RECORDS TO PROCESS:
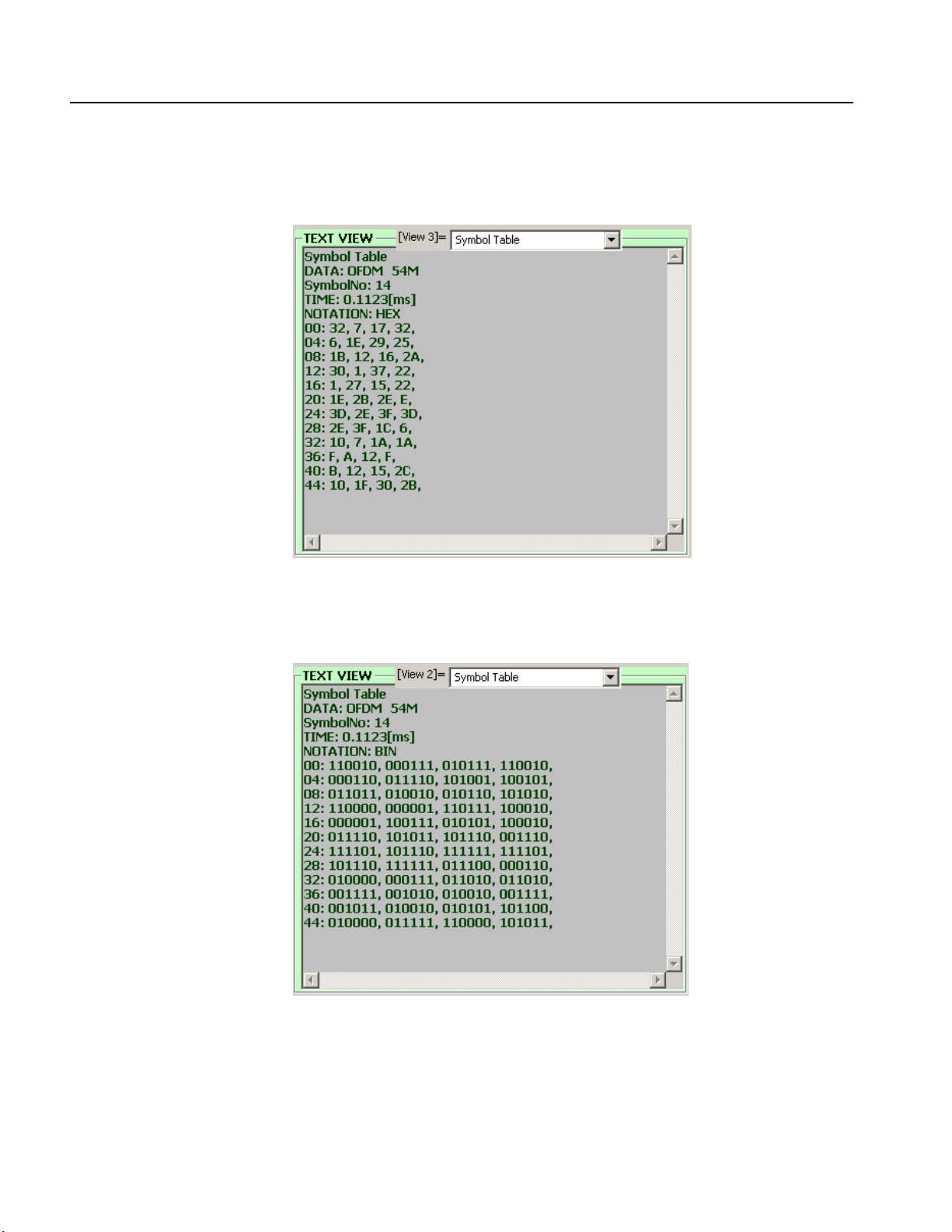Click vertical scrollbar track of BIN view
Viewport: 952px width, 1232px height.
point(674,829)
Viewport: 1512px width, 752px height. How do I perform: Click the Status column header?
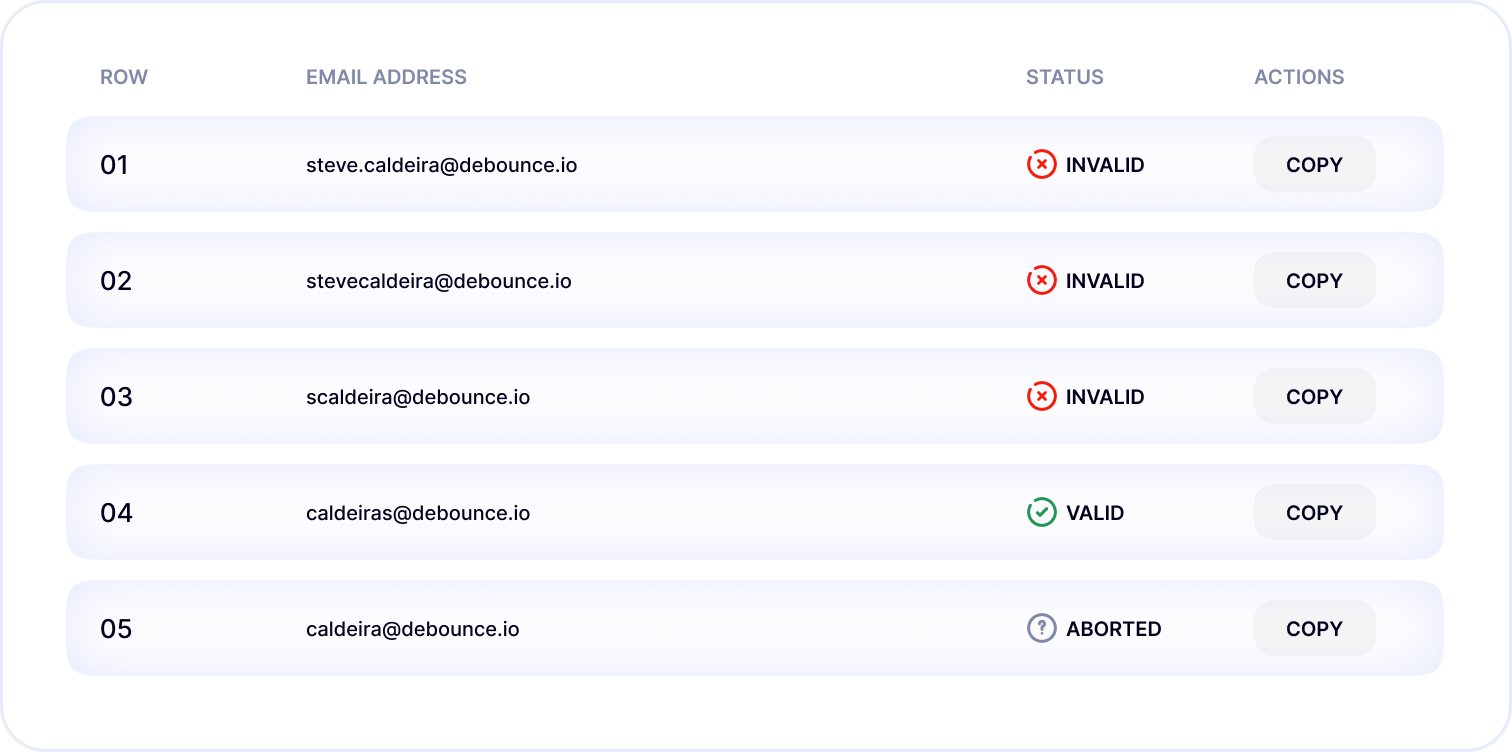pos(1064,77)
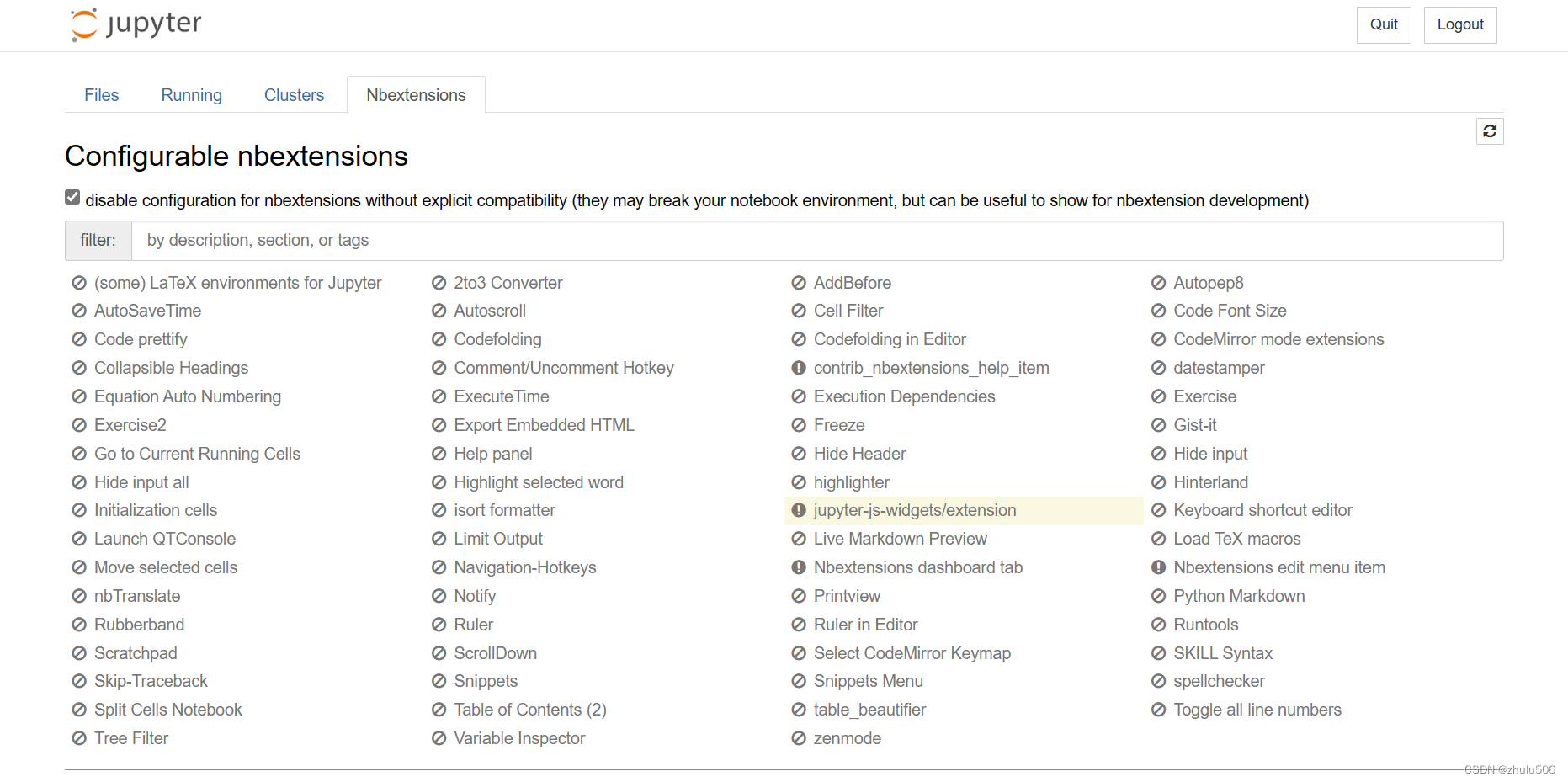This screenshot has height=782, width=1568.
Task: Click the Logout button
Action: [x=1459, y=24]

WORK TASK: Produce an exact copy of the lines from the line containing "Viewport: 1512px width, 752px" to the end of the material, both ends included, and omit every picture.

RESULT OF THE TASK:
Viewport: 1512px width, 752px height. How do I perform: Click the Status column header?
pos(1064,77)
This screenshot has height=782, width=1568.
Task: Click the Logout button
Action: [x=1459, y=24]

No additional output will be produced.